Wacana ini mengundang beberapa lembaga survei nasional untuk turut melakukan survei kepada masyarakat terkait bagaimana Warga Negara Indonesia (WNI) menanggapi isu perpanjangan masa jabatan presiden. Salah satunya, Lembaga Survei Indonesia Political Opinion (IPO) telah mempublikasikan hasil survei mereka yaitu sebanyak 61 persen responden tidak setuju dan 39 persen setuju dengan wacana ini. Survei dilakukan dengan wawancara melalui sambungan telepon kepada responden dalam periode tanggal 15-22 Februari 2022 dengan data populasi sebanyak 196.420 yang dimiliki oleh IPO sejak periode survei tahun 2019 – 2021.
ADVERTISEMENT
Di waktu yang bersamaan, IPO juga mengeluarkan hasil riset kepuasan publik terhadap kinerja Presiden Joko Widodo yang menunjukkan bahwa 69 persen responden menyatakan puas terhadap kinerja Joko Widodo selama dua periode masa jabatan. Beberapa pihak merespons survei ini dengan tren positif. Namun, sebagian pihak mencermati bahwa hasil survei yang dirilis tidak seharusnya menjadi indikator untuk menyetujui wacana perpanjangan periode jabatan presiden apalagi hingga mengutak-atik aturan pokok Pemilihan Umum yang telah disusun dalam perundang-undangan sebab tidak terdeteksi adanya urgensi yang pasti.

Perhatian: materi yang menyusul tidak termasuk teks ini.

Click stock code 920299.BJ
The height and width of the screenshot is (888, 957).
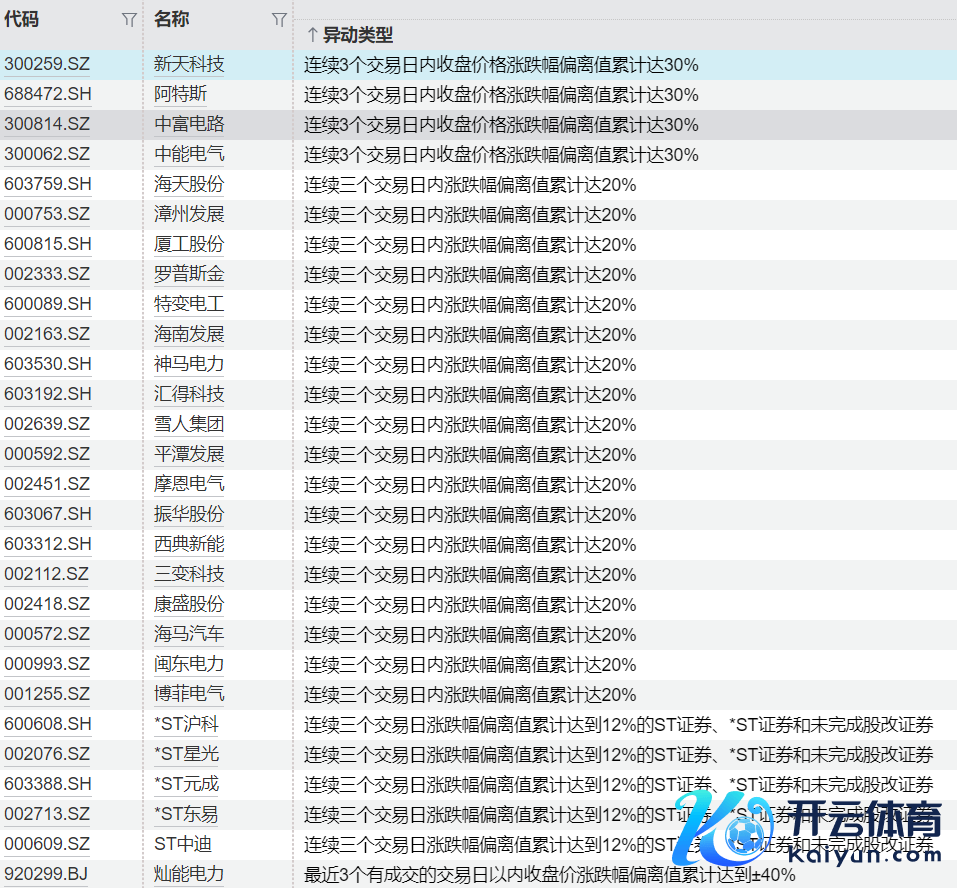coord(45,874)
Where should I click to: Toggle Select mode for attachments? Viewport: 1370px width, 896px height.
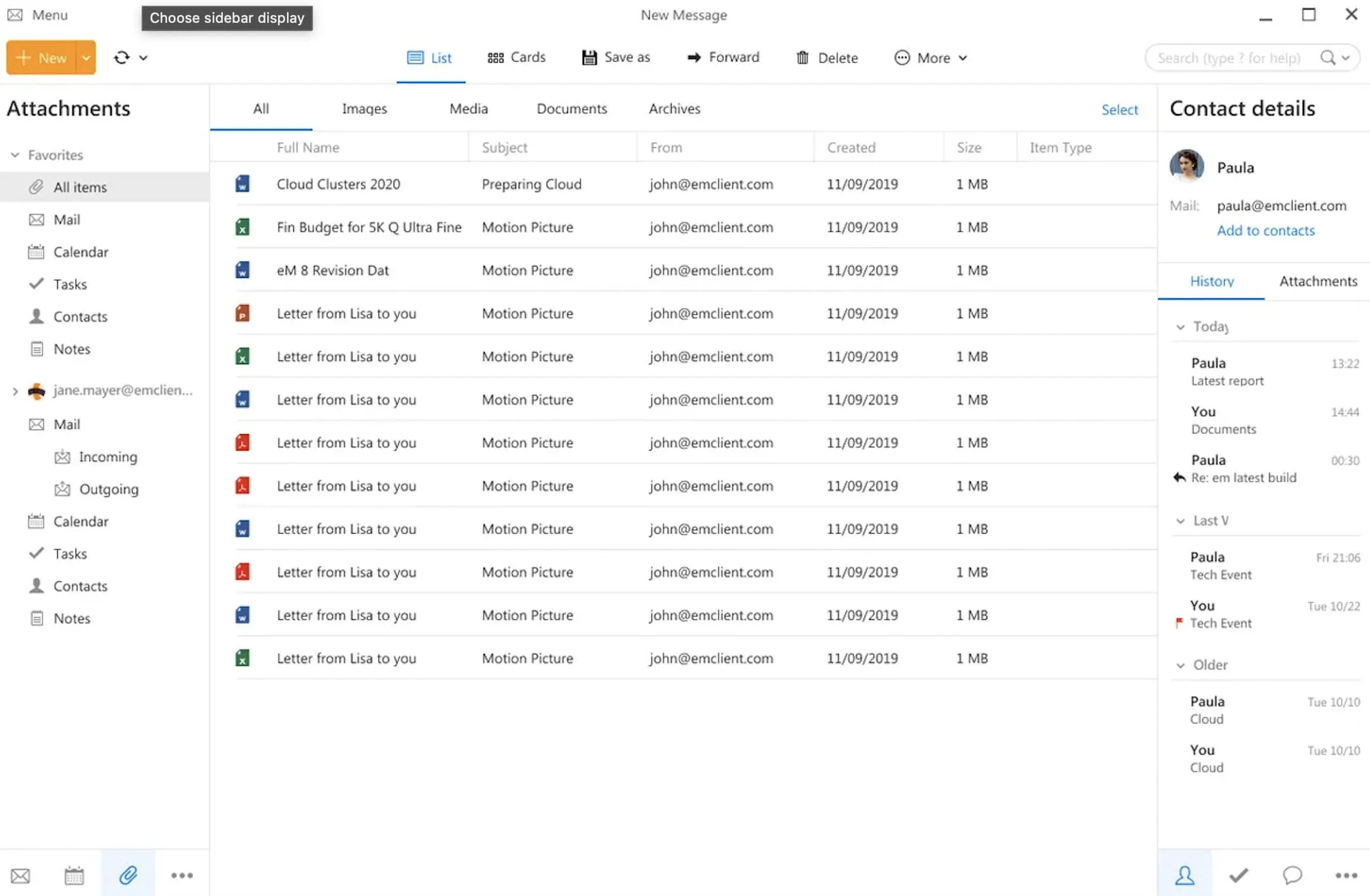click(1119, 109)
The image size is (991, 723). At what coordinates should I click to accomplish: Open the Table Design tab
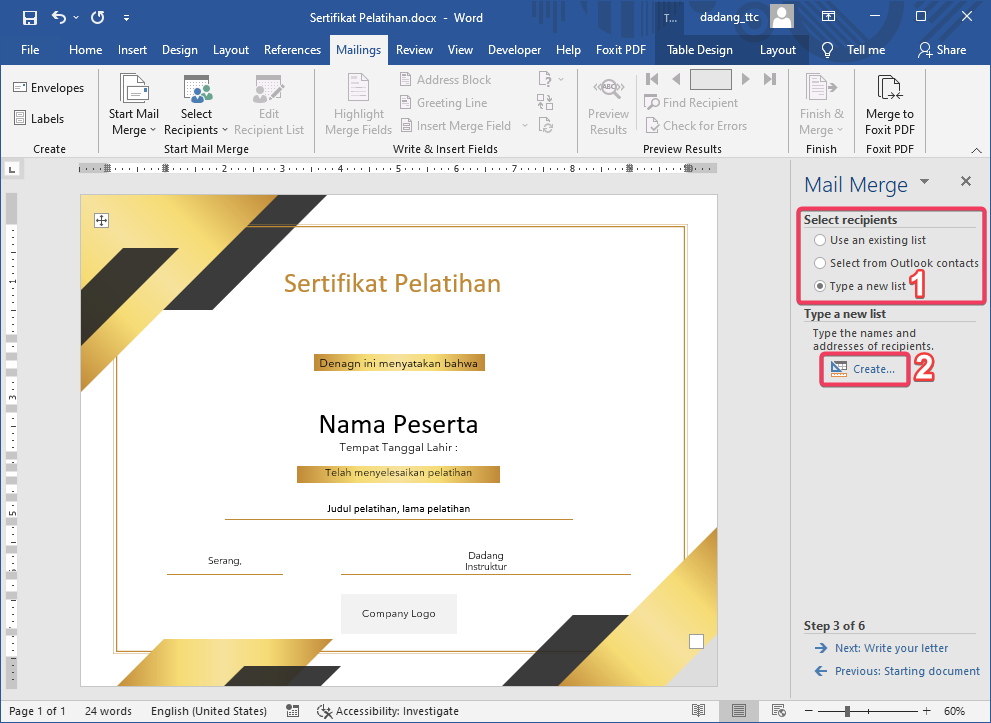click(699, 49)
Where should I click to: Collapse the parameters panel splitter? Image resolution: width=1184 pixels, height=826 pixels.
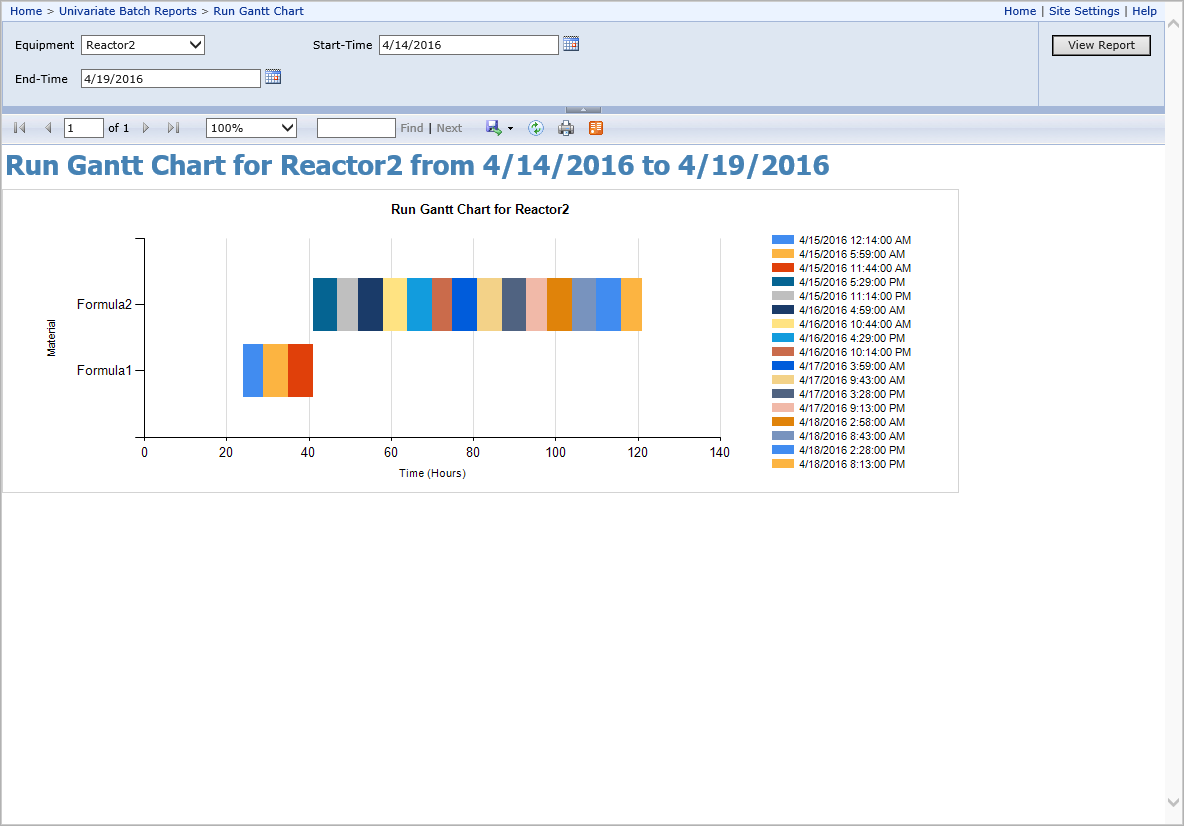click(583, 110)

Di sisi lain, hasil dari dua survei menciptakan korelasi baru yang lebih kontradiktif dari perkiraan normal, yaitu rakyat Indonesia di zaman ini sudah lebih melek terhadap pengetahuan kekuasaan dan seperangkat konstitusi yang mengaturnya. Hal ini dibuktikan dengan kepuasan rakyat yang menyentuh angka persentase cukup tinggi dengan perbandingan persentase yang rendah terkait persetujuan perpanjangan masa jabatan presiden. Jawaban ini seharusnya menjadi refleksi riil yang membuktikan bahwa perpanjangan masa jabatan presiden hanyalah perihal persepsi semata, pilihan yang tak seharusnya dipilih, dan kebakuan konstitusi yang harus diterima secara mutlak oleh seluruh elemen negara.